RECORDS FOR THE EXERCISE START
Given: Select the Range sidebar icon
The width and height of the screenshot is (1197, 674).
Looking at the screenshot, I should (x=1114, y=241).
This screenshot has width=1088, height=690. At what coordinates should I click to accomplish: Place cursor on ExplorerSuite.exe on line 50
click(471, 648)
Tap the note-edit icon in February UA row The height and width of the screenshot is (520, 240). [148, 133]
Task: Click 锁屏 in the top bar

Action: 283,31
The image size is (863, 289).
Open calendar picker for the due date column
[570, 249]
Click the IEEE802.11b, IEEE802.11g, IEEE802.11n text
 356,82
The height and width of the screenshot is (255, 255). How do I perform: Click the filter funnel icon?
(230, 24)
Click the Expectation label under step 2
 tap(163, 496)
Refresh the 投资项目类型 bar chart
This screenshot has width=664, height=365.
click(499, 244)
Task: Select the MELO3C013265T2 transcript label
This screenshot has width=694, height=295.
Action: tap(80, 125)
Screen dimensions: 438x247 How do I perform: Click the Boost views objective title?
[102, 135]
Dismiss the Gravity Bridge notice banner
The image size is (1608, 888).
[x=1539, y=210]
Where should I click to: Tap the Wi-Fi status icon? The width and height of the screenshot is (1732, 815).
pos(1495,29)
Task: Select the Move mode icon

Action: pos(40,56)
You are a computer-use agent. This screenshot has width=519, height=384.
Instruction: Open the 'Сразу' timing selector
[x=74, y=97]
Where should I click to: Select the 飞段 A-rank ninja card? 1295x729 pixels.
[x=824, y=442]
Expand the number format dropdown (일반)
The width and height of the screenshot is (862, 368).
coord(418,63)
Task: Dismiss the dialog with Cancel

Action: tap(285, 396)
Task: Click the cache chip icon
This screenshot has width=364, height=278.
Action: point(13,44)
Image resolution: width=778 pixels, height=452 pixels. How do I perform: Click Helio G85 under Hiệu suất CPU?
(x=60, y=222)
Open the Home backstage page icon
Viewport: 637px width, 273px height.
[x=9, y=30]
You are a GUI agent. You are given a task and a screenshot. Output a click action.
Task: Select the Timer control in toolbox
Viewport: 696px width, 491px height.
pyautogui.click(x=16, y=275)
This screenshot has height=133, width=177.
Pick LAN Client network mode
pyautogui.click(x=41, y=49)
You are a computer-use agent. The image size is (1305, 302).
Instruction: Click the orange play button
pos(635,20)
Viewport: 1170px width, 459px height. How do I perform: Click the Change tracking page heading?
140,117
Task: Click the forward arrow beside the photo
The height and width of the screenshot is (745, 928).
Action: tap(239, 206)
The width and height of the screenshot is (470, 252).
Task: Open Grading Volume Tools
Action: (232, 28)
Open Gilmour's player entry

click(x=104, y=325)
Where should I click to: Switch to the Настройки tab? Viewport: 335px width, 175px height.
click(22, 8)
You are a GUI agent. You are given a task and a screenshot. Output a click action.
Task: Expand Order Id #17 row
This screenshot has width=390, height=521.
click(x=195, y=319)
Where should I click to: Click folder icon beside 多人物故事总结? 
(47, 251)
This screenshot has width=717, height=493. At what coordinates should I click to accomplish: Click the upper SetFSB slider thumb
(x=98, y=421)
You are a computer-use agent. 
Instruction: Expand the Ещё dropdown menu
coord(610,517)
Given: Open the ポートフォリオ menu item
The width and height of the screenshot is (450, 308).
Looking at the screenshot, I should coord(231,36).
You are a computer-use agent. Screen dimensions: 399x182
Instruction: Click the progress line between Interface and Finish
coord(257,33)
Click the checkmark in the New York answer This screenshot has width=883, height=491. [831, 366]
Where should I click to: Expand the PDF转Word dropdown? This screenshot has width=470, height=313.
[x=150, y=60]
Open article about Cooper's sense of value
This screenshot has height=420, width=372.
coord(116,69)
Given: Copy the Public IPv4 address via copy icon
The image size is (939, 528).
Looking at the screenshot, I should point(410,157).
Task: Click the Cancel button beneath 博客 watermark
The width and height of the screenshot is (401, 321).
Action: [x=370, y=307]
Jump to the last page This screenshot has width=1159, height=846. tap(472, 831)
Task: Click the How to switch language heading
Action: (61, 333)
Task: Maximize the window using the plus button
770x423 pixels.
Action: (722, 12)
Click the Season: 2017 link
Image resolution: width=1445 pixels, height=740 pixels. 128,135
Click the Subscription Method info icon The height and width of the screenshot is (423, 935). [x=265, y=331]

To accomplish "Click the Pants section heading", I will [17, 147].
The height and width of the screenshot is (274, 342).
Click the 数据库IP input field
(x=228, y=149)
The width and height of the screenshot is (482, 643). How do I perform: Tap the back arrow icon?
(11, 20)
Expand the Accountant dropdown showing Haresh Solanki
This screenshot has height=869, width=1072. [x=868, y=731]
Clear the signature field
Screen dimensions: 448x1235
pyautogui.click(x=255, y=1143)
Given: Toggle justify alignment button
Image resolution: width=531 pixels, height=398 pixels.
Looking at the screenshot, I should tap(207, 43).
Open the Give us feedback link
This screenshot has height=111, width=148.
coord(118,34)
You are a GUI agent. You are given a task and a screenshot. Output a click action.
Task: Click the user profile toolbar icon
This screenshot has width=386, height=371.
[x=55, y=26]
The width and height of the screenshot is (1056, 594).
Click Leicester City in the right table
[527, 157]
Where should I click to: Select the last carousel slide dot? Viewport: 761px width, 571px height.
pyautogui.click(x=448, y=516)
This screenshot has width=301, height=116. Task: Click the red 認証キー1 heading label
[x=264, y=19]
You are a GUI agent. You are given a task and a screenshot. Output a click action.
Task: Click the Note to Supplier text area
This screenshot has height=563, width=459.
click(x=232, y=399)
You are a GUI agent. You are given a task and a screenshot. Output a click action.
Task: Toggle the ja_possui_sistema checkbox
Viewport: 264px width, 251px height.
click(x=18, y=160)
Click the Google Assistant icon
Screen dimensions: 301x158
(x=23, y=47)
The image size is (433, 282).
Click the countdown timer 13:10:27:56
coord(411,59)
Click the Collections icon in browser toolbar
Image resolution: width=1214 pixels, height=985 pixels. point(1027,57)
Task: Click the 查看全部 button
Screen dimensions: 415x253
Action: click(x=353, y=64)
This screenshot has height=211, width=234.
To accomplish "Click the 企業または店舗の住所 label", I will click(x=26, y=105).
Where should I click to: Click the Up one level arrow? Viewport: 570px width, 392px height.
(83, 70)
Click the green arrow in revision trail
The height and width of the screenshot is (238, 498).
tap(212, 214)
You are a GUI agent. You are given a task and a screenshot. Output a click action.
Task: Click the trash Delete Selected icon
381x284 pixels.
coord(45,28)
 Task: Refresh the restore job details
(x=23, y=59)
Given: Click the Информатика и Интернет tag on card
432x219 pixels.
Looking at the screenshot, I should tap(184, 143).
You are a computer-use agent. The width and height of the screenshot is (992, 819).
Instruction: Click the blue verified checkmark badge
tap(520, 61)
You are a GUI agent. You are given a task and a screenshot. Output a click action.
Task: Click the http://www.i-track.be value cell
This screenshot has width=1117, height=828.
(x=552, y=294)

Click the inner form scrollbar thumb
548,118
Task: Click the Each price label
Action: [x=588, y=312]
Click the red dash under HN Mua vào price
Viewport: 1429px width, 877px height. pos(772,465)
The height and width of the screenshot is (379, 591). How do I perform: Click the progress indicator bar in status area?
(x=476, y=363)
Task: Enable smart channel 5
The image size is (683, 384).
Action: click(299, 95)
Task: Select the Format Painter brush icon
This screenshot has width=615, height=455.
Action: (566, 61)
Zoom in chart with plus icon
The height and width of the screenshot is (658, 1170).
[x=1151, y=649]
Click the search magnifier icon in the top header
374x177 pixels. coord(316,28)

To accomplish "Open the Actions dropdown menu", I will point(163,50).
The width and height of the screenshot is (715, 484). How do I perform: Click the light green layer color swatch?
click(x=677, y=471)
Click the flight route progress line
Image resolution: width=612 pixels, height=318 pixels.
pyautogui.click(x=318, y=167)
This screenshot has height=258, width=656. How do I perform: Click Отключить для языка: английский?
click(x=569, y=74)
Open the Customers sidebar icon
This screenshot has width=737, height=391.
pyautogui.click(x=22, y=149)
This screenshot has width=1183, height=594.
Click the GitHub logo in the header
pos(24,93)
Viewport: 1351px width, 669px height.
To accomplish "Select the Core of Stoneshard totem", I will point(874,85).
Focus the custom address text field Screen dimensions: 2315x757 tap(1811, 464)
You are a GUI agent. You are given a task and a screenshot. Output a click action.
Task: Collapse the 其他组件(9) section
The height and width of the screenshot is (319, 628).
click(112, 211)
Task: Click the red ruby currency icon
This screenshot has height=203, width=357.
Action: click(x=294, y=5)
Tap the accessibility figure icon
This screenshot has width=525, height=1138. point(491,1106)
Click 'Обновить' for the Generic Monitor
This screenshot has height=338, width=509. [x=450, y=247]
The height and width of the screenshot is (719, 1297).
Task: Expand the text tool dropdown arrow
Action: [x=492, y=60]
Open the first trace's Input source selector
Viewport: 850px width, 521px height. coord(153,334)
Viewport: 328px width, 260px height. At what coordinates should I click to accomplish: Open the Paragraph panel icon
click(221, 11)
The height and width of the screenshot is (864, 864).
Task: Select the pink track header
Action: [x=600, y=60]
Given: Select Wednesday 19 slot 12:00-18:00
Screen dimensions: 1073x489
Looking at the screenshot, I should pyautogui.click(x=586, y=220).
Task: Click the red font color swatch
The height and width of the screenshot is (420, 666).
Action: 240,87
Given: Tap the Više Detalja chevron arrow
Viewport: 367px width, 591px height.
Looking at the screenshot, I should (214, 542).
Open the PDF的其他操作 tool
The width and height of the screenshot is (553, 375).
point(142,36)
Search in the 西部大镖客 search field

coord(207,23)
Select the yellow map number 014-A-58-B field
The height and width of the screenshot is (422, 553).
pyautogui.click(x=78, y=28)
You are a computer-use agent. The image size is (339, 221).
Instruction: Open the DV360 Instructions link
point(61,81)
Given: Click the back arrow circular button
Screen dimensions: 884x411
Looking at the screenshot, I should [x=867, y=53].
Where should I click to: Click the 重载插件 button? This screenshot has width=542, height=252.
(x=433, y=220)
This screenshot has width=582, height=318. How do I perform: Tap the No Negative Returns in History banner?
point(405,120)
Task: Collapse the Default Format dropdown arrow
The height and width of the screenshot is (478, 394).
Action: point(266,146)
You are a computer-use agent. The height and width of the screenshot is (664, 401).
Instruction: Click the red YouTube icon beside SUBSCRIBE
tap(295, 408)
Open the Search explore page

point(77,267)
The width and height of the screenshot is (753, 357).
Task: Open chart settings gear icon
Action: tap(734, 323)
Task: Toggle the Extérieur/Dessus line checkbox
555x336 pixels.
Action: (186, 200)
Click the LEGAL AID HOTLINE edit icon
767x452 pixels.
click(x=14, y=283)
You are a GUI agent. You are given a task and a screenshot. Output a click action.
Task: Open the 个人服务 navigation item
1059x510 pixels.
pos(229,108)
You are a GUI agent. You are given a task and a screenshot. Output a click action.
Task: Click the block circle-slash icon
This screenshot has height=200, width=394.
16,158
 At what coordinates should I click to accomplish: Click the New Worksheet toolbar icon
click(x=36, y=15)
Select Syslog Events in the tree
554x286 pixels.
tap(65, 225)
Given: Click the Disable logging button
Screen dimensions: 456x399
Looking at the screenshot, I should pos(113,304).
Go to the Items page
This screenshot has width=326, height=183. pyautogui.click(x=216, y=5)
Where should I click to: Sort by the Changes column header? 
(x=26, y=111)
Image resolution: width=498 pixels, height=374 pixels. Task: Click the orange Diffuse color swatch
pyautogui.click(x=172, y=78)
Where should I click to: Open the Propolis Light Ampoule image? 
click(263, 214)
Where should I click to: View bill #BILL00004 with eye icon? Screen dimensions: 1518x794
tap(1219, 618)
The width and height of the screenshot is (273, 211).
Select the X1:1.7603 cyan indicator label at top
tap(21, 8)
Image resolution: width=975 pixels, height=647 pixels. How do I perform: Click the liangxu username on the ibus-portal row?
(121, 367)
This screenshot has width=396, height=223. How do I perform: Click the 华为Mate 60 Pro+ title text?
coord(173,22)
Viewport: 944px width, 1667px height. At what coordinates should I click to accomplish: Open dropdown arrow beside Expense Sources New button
RECORDS FOR THE EXERCISE END
In the entries above, which lines hold the word "Toggle"? Copy them out.

Given: Toggle justify alignment button
Task: Toggle the ja_possui_sistema checkbox
Task: Toggle the Extérieur/Dessus line checkbox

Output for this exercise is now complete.